The Fourth Commandment Of Family Business Succession: Have A Life Outside The Business
I once met a prominent family business psychologist, and he shared with me a very powerful insight. He often gets called into family businesses to help wIith the family's business succession plan. One of the things he insists on is meeting the spouse of the founder, owner or CEO. If he ascertains that the only reason the spouse has respect for the founder is because of their position, he claims that the founder will likely never retire, as they won’t want to lose the power of the title. Therefore, a seamless business successionwill likely never happen.
Having a life outside the family business is important for so many reasons and especially if you want to have a smooth succession.
A Reason To Retire
Having hobbies, philanthropic endeavors and community activities that you take part in and of course family interests allows you to not be a slave to your business or feel chained to your desk. When the founder or business owner is so wrapped up in the business that they can't separate their identity from it, they'll likely always find a reason or excuse for not stepping away in a timely, seamless way.
Oftentimes, founders are so afraid to step back from their business that they use a variety of excuses, such as saying that their kids or managers aren't ready (even if they’ve been running the business for years), that they're not ready to retire or that they're afraid to step out of their comfort zone.
In his book The 8th Habit: From Effectiveness to Greatness, Stephen Covey wrote, “Retire from your job but never from meaningful projects. If you want to live a long life, you need eustress, that is, a deep sense of meaning and of contribution to worthy projects and causes, particularly, your intergenerational family.” In other words, have great and inspiring interests and projects that will fill you with energy to retire to.
A good friend who's the former CEO of a large family business told me that when his grandfather founded the business, it was predicated on the understanding that before retirement age, the family member in charge would help the next generation take over. My friend decided at age 62 to start the process and removed himself as CEO to become the chairman of the board and help the next generation assume the CEO position.
My friend enjoys his hobbies immensely — he's a community activist, a religious leader, an independent board member for other family businesses, etc. He’s never bored and enjoys his retirement. His outside interests and understanding of the succession process gave him the satisfaction and courage to step away and enjoy his other endeavors as much as he enjoyed running his business. And his stepping away allowed the next generation to move into the leadership role in a progressive and systematic way with his guidance and mentoring.

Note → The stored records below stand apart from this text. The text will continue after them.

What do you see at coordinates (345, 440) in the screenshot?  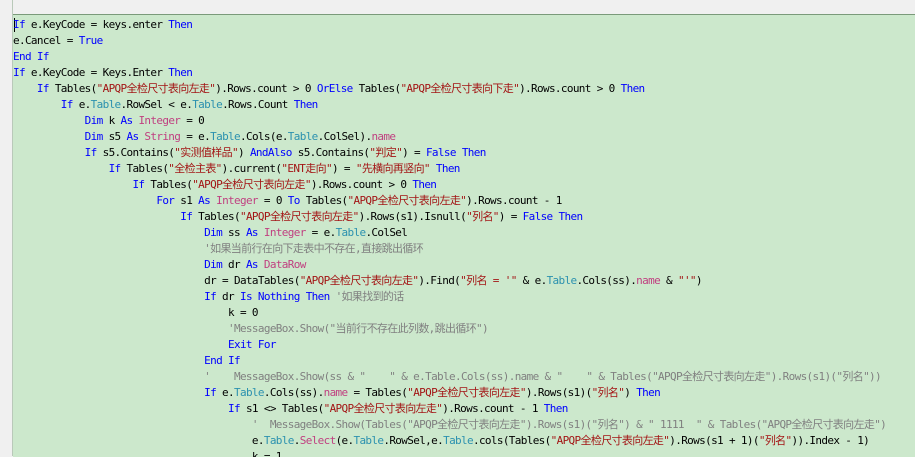 I see `code-token: (e.` at bounding box center [345, 440].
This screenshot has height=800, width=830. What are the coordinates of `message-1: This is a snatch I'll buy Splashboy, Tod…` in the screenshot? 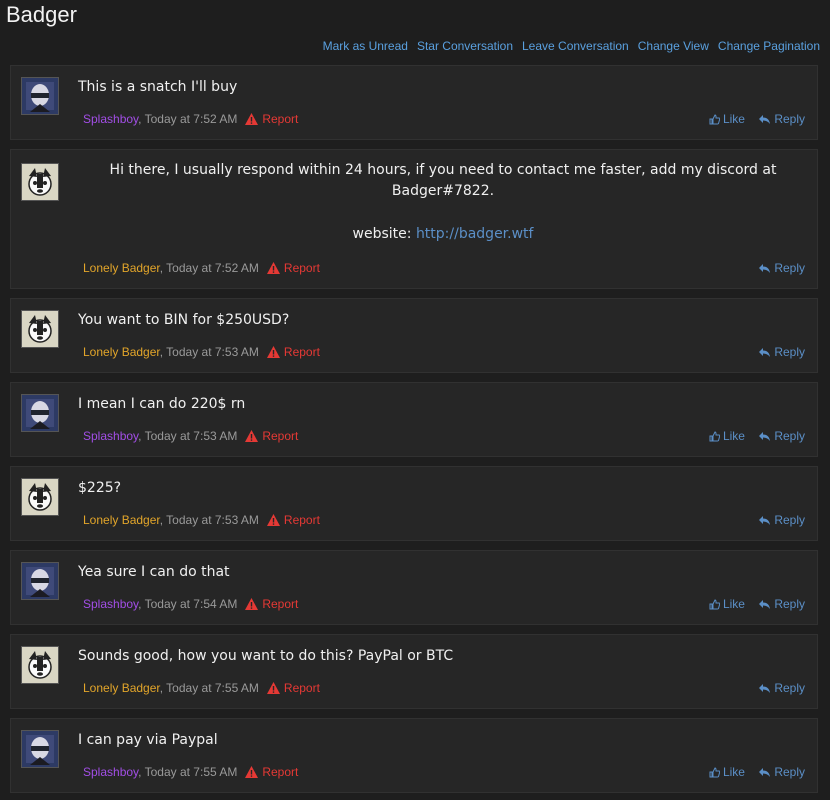 It's located at (414, 102).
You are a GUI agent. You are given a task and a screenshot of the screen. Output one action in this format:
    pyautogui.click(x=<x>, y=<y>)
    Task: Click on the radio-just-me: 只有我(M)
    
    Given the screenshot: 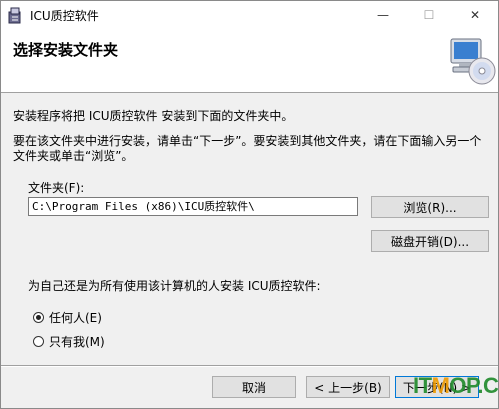 What is the action you would take?
    pyautogui.click(x=69, y=342)
    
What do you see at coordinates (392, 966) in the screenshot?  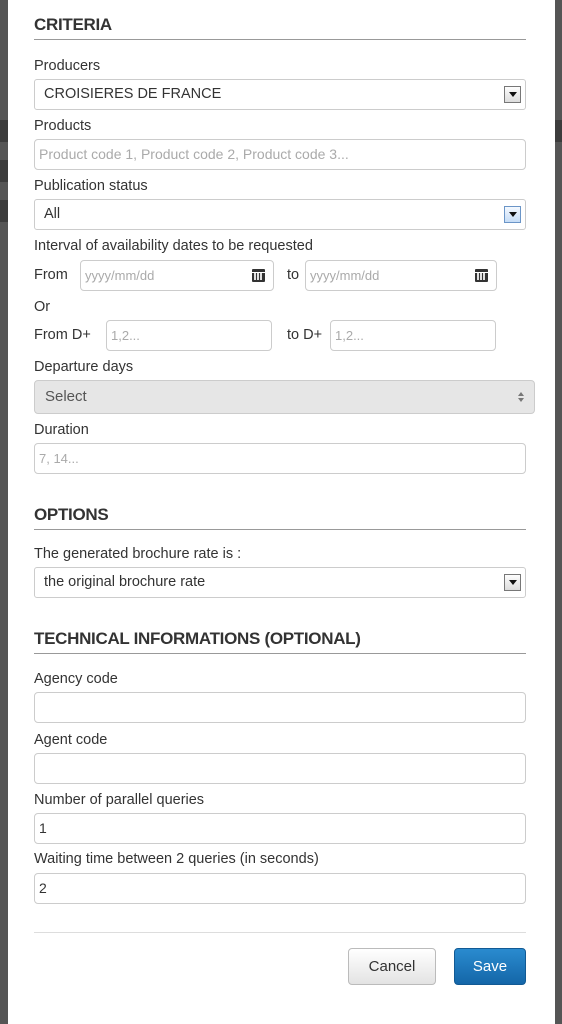 I see `cancel-button: Cancel` at bounding box center [392, 966].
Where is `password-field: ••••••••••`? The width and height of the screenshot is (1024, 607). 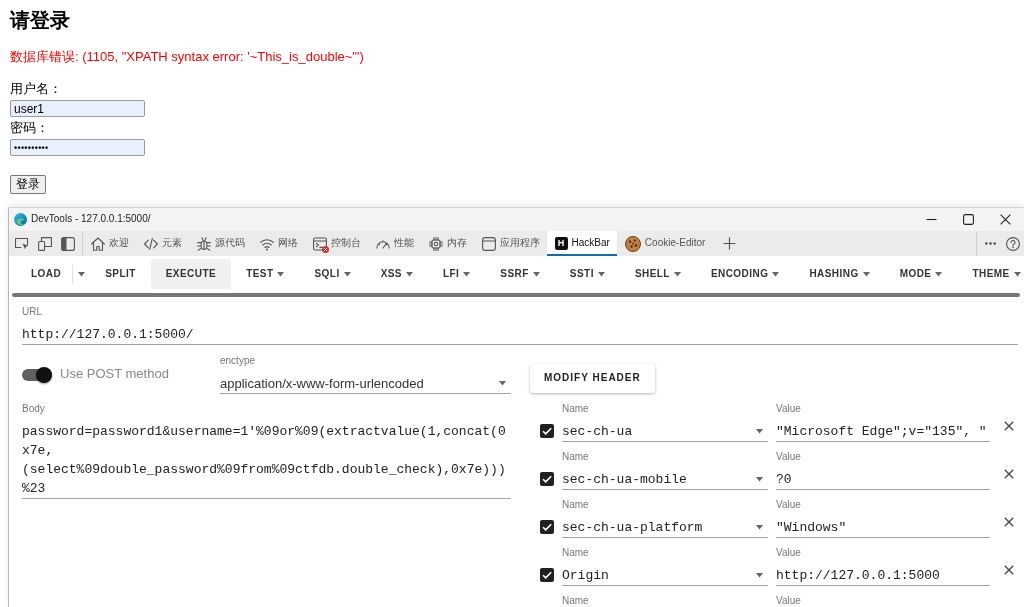
password-field: •••••••••• is located at coordinates (78, 148).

Opening Yourself Up To New Possibilities
Stanford professor Carol Dweck in her excellent book Mindset: The New Psychology of Success explains that people either have a growth or fixed mindset. So if you say things like, "Oh, I’m just not good at math," or "I’m not good with technology," it’s because you believe that you have a finite amount of wisdom and that it can’t be changed. This is a fixed mindset.
On the other hand, if you say things like, "Maybe at the moment I don’t understand it, but I’m willing to give it a try and learn something new," that is a growth mindset. For many, this attitude comes from childhood and being led to believe that either you’re good at something or not.
Try to cultivate a growth mindset to open yourself up to new possibilities other than just being stuck in your business. Be bold, and great things may happen. A great question you might want to ask yourself is: "What new things would I be doing if money weren't an issue and I couldn't fail?" The fear of failure is what Dweck says holds many of us back from trying to learn new things.
Taking on new hobbies, learning new languages, listening to new music, traveling to new places, etc., rather than just focusing on your business gives the younger generation space to grow into their positions. The easiest way for the next generation to be successful in assuming a leadership role is doing it intentionally and proactively. Otherwise, it often becomes contentious and has a negative effect on the morale of the team.
Your family business's future leaders will also probably love you for being a great role model for their own eventual retirement. Regularly stepping out of your comfort zone can help you build new neural pathways in your brain and keep your brain flexible as you age. Scientists call this ability to change your brain “neuroplasticity.” A family member of mine retired at age 65 from a very prominent banking executive position, and many thought that this might be the beginning of the end for him. Instead, he reinvented his passion for writing and is a prolific editor and writer. He’s well into his 80s and going strong.
There's a great saying that goes: "The best time to plant a tree was 20 years ago. The second best time is now." If you haven’t started cultivating a life outside your business until now, don’t give up; just start today.
Mark Victor Hansen, co-creator of the Chicken Soup for the Soul book series, wrote a great book called How to Make the Rest of Your Life the Best of Your Life. Read it, and make it happen. Doing so can benefit both you and your family business.